YELLOWSTONE NATURE NOTES
Mount Washburn is the summer home of many Rocky Mountain Bighorn Sheep (Ovis canadensis). They can be seen feeding and climbing up and down the steep, rocky ledges just below the summit of Mount Washburn.
One day while pointing out the sheep to a group of visitors, a very interesting scene was enacted by two mother sheep teaching their lambs to climb the steep rocks.
The mother sheep were leading the way around the jagged, almost perpendicular rocks of the mountain side and the lambs were attempting to follow. At one place the lambs, evidently becoming frightened, bleated in a pitiful manner but the fond mothers paying no attention to their youngsters, walked to a wider ledge of rock farther on and stopped. The lambs, seeing their mothers on a place of safety cried and cried. The mothers uttered encouraging advice on how to cross the dangerous ledge and the poor little lambs after hesitating and standing and crying, finally gave up their childish antics and centered their attention on the dangerous trip to mother and safety.

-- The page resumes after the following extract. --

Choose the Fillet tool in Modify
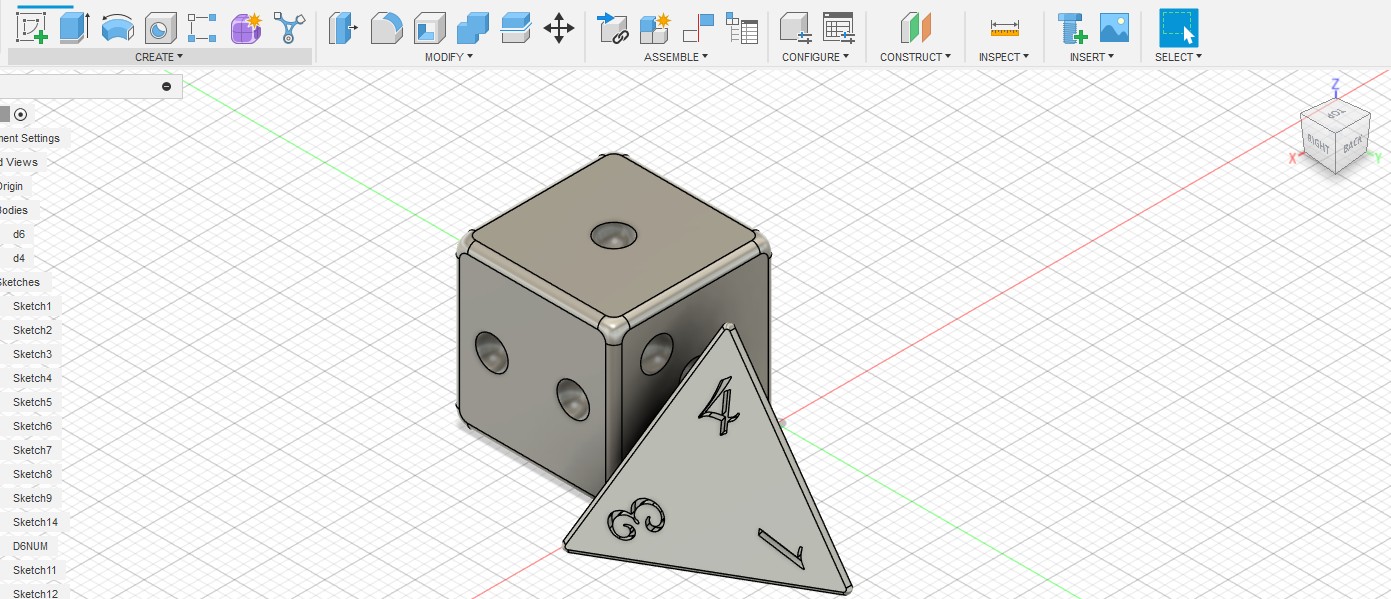The height and width of the screenshot is (599, 1391). 386,28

The trip of a few feet was probably a great lesson and a thrilling trip for the two lambs, and both mothers and children plainly showed their enjoyment when the lesson was over.
Members of the group greatly enjoyed the rare privilege of watching this little episode in the lives of Nature's children.
The "skillets" who made the roads through the dense Yellowstone forests under the leadership of Captain Spurgin, while General Howard pursued Chief Joseph, certainly deserved the name "engineers" with highest honors.
On July 3, I sought out these section of road leading from the terraces west of Alum Creek across the short section of the plateau which was the only means at that time of getting from Hayden Valley to these Otter Creek Valley, some distance above Chittenden Bridge. It was the section traversed by Captain Spurgin and his wagon train.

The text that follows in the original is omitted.